The communities of the Thar have developed some of the most sophisticated traditional water-harvesting techniques in the world. Step wells (called "baori" or "vav"), some over 1,000 years old, capture monsoon water and store it underground for the dry season. Rooftop catchment systems on most houses collect every drop of rainfall. "Khadin" systems (used since the 15th century) capture runoff water from hillsides in shallow earthen embankments to allow farming on the moisture-recharged soils. Long underground tunnels called "tankas" carry water from village wells to homes. Many of these systems are still working and are being studied as models for water management in other arid regions.

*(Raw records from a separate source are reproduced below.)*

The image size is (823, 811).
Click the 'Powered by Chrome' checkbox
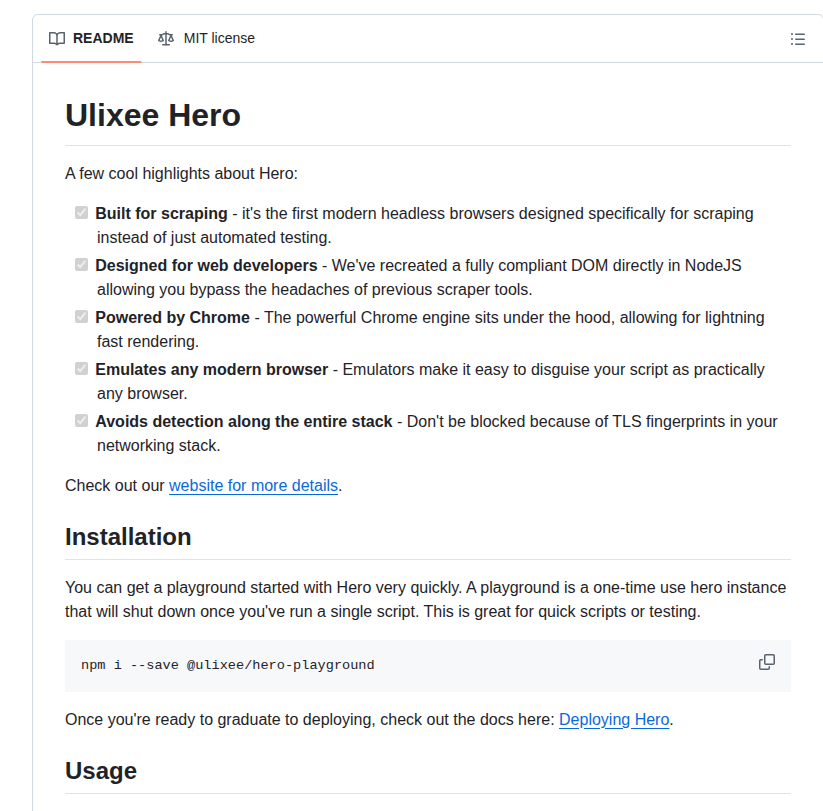[81, 316]
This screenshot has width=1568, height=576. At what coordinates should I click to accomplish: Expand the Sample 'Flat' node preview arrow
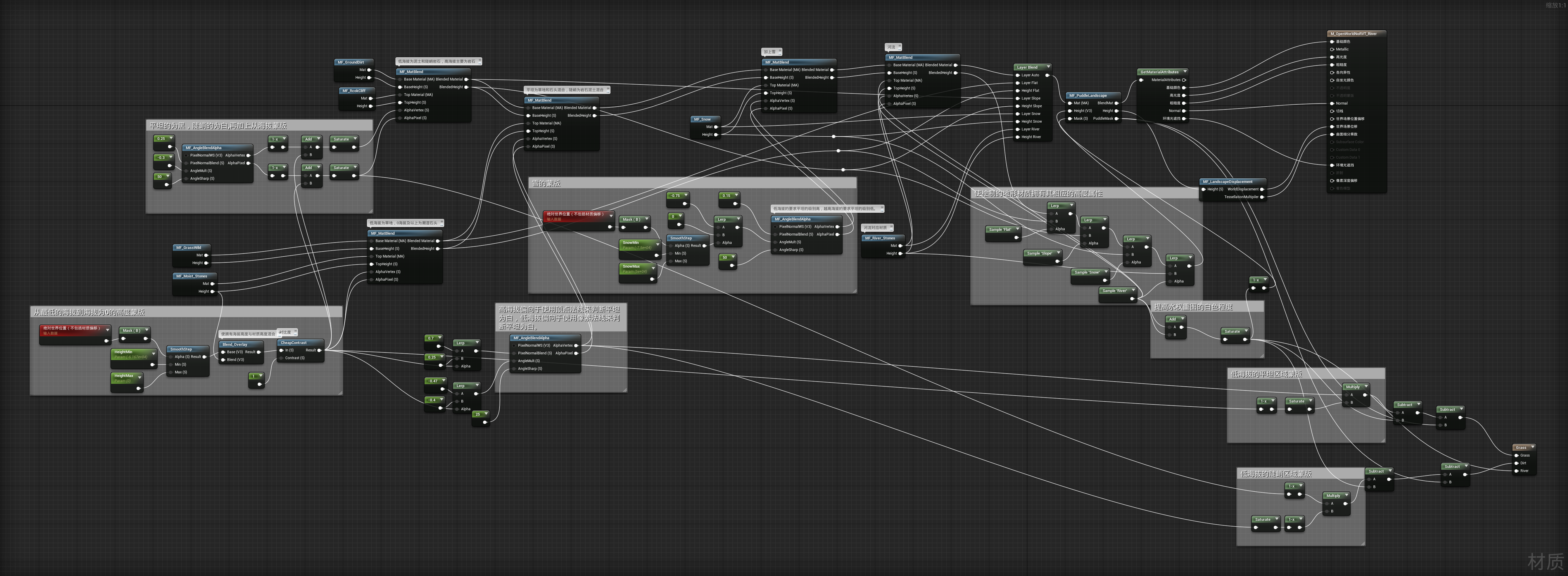(1017, 230)
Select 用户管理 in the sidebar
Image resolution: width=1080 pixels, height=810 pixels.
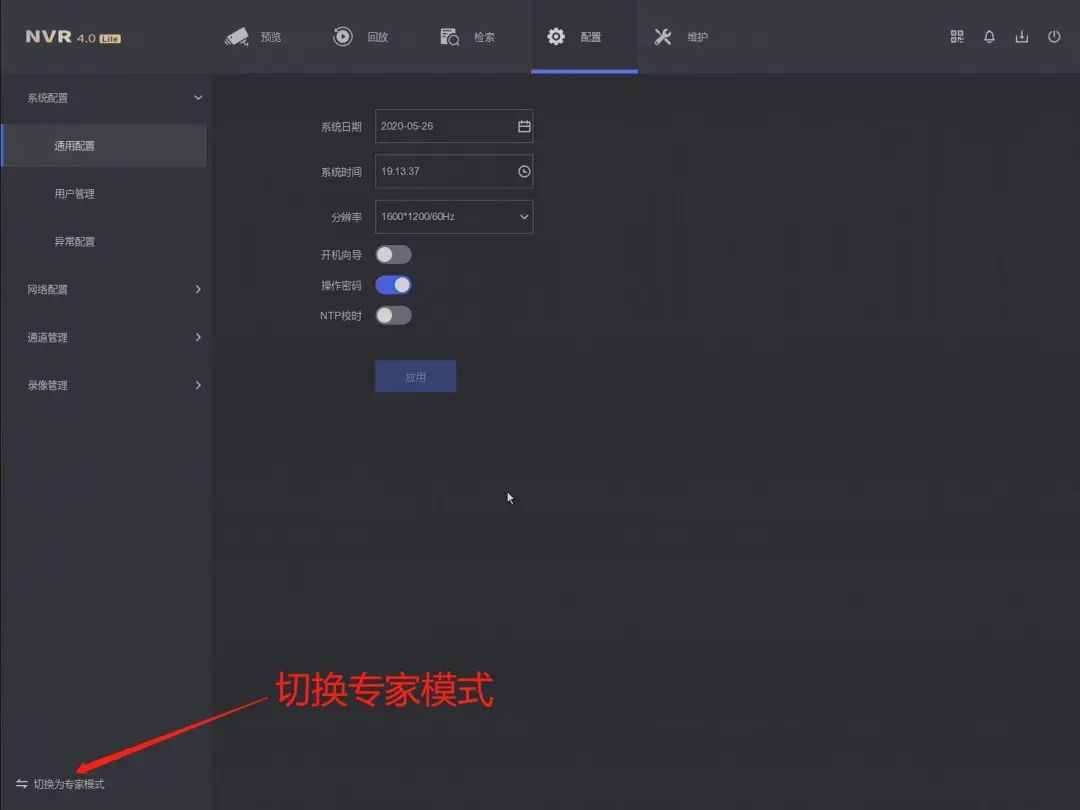coord(75,194)
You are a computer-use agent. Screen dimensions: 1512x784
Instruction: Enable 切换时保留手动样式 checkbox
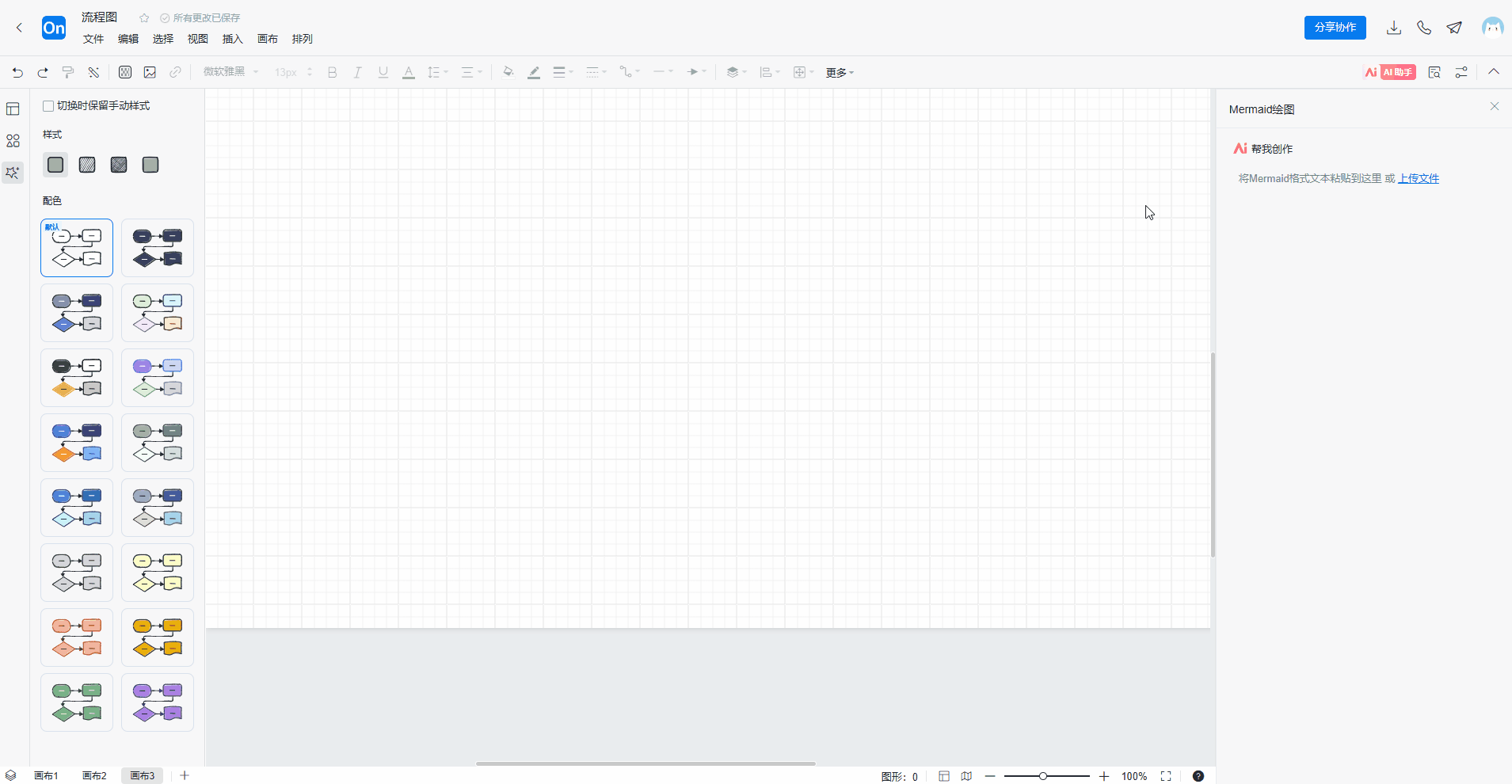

The future of the Thar is being shaped by major modern developments. The Indira Gandhi Canal (completed in stages between 1958 and the 2000s) brings water from the Sutlej and Beas Rivers in the Punjab to irrigate over 5,000 km² of formerly desert land in northern Rajasthan. The canal has dramatically increased agricultural production but has also caused waterlogging and salinity in some areas, and has changed the character of the formerly traditional desert region. The Thar is also one of India's main areas for solar power development; the Bhadla Solar Park in Rajasthan, completed in 2020, is one of the largest solar farms in the world. The combination of intense sunlight and large empty areas makes the Thar one of the best places for solar generation on Earth.
The country with most of the Thar is India. The neighbouring Asian desert is the Gobi.